** Raw data follows **

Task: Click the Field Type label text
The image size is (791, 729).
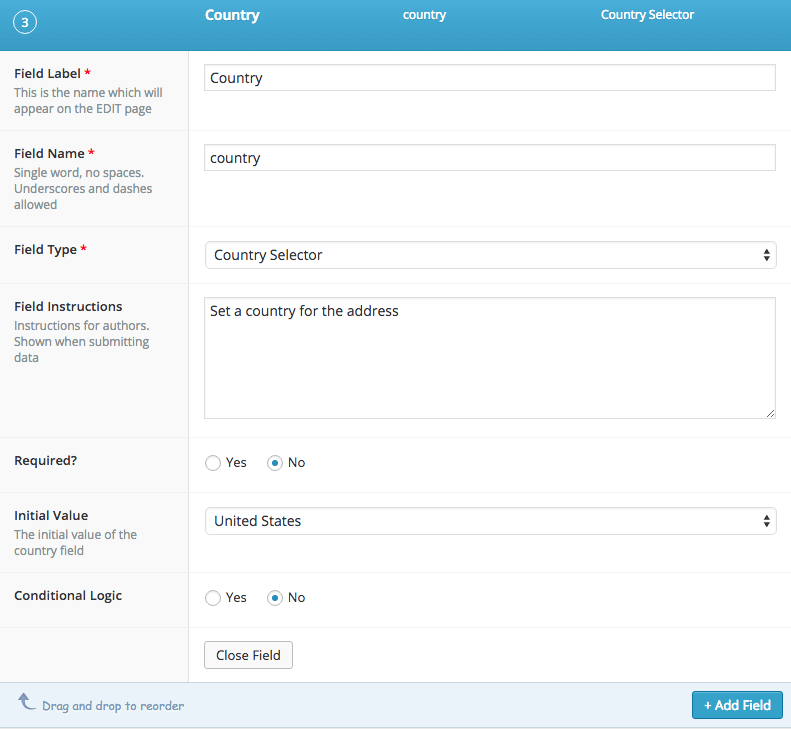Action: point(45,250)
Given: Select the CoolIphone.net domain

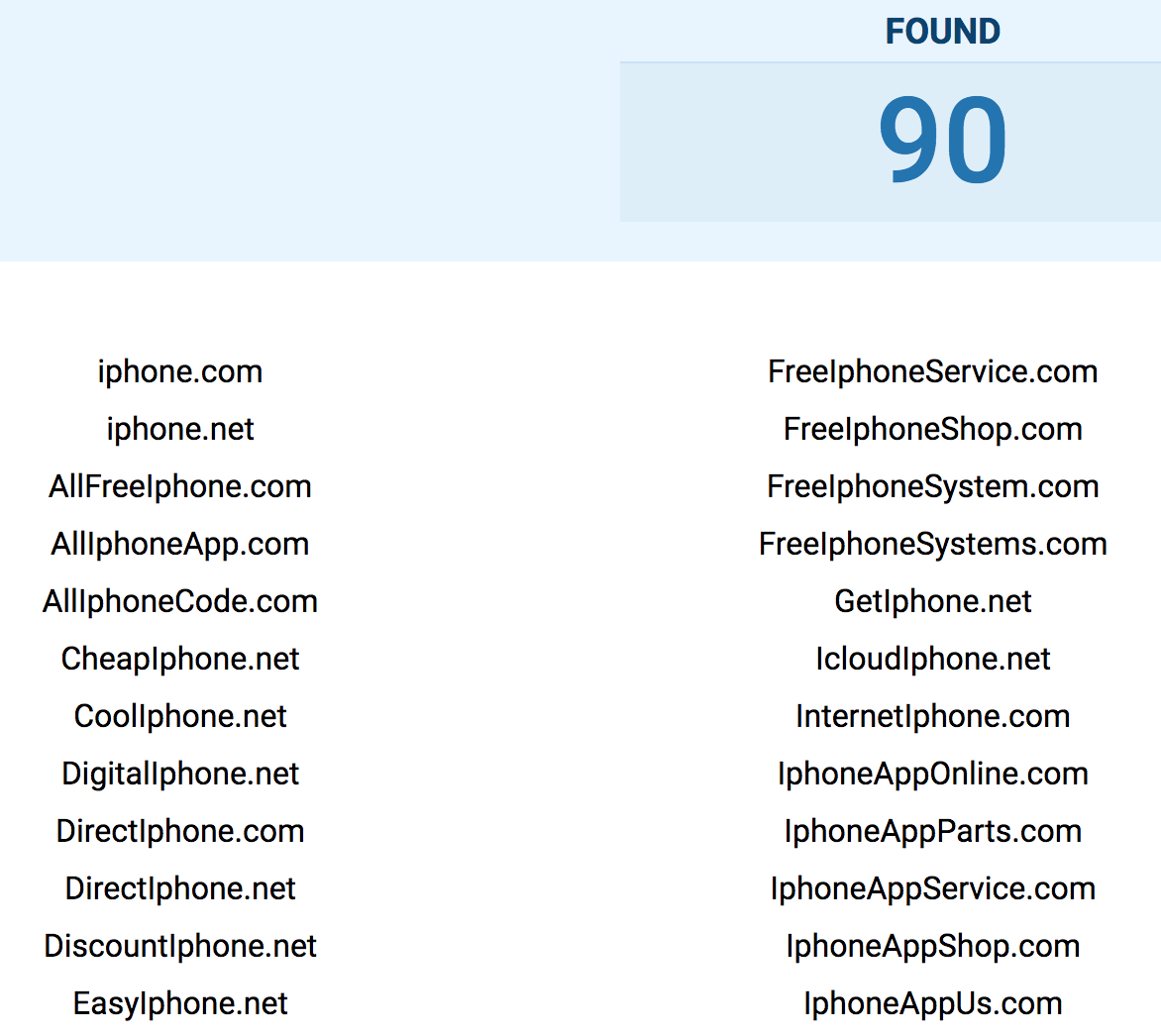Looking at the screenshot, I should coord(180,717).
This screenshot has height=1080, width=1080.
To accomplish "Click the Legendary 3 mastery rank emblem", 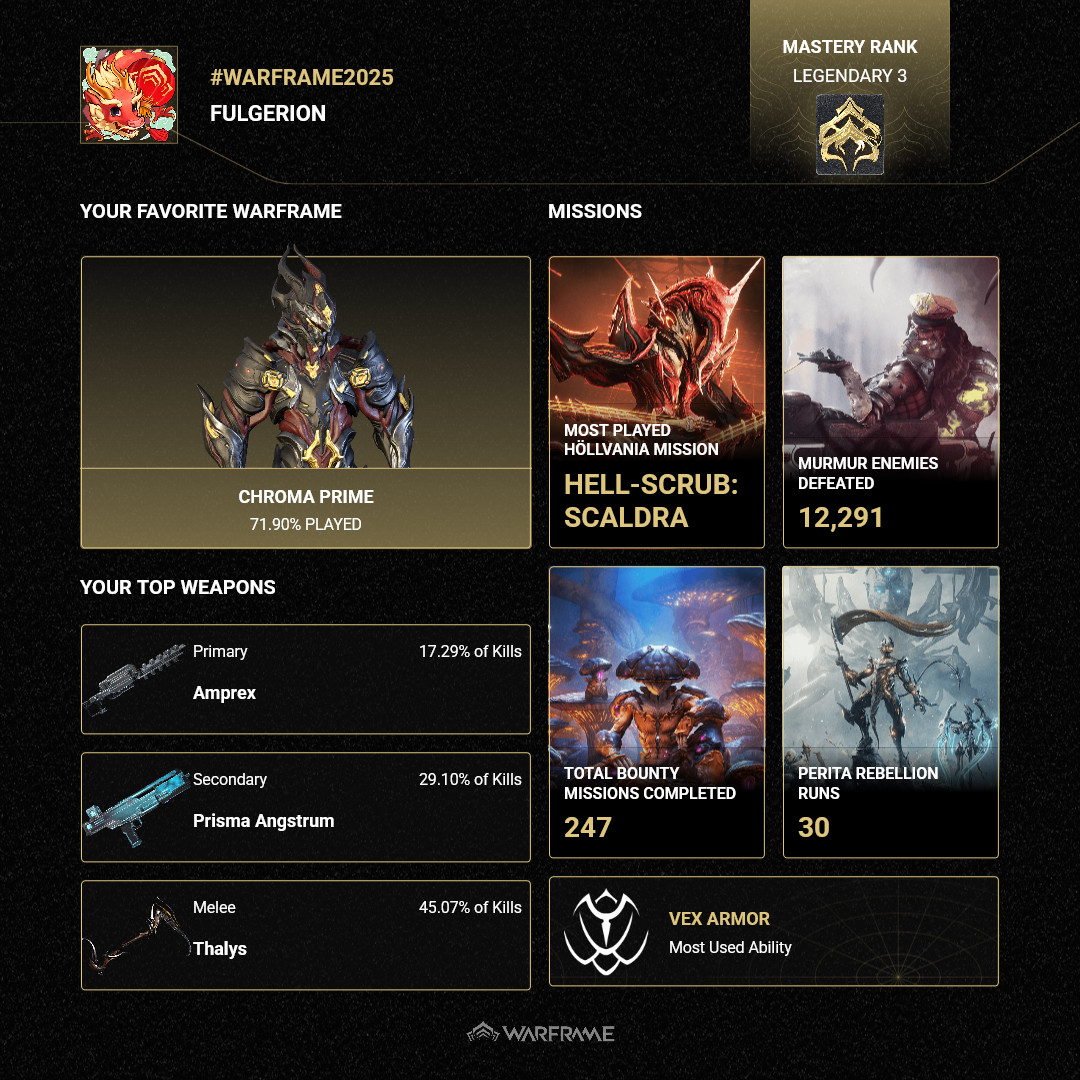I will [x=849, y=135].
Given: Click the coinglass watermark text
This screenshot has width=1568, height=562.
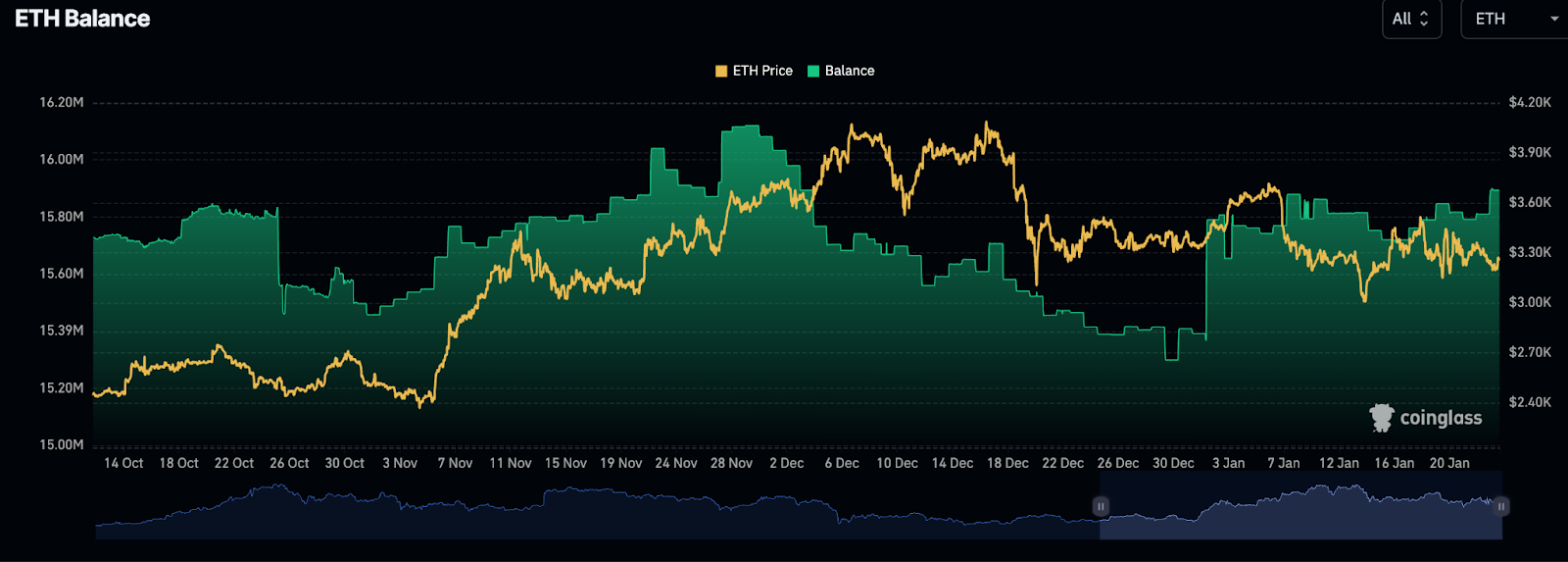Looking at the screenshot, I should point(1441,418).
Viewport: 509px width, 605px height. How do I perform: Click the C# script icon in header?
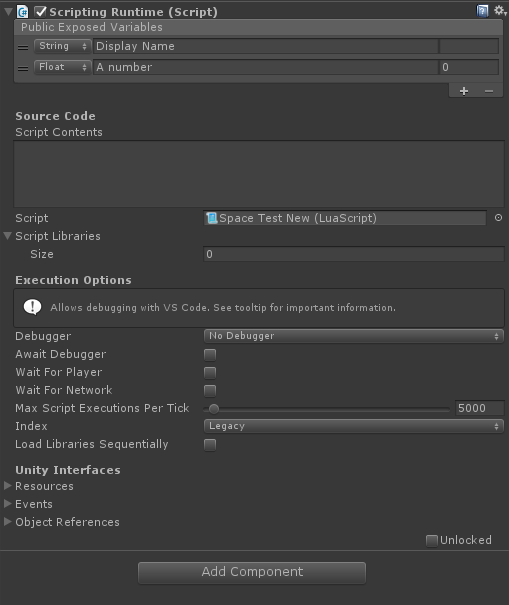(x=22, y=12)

** End of Raw data **
** Raw data follows **

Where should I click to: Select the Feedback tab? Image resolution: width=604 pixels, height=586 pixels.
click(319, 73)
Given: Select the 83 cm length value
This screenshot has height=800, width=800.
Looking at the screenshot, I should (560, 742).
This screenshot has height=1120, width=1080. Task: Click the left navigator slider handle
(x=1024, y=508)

** End of Raw data **

→ What needs to be done
Among the lines of the data, find every one that holds "text" and copy it.

→ Solution
Task: Click the Field Type label text
Given: Click the coinglass watermark text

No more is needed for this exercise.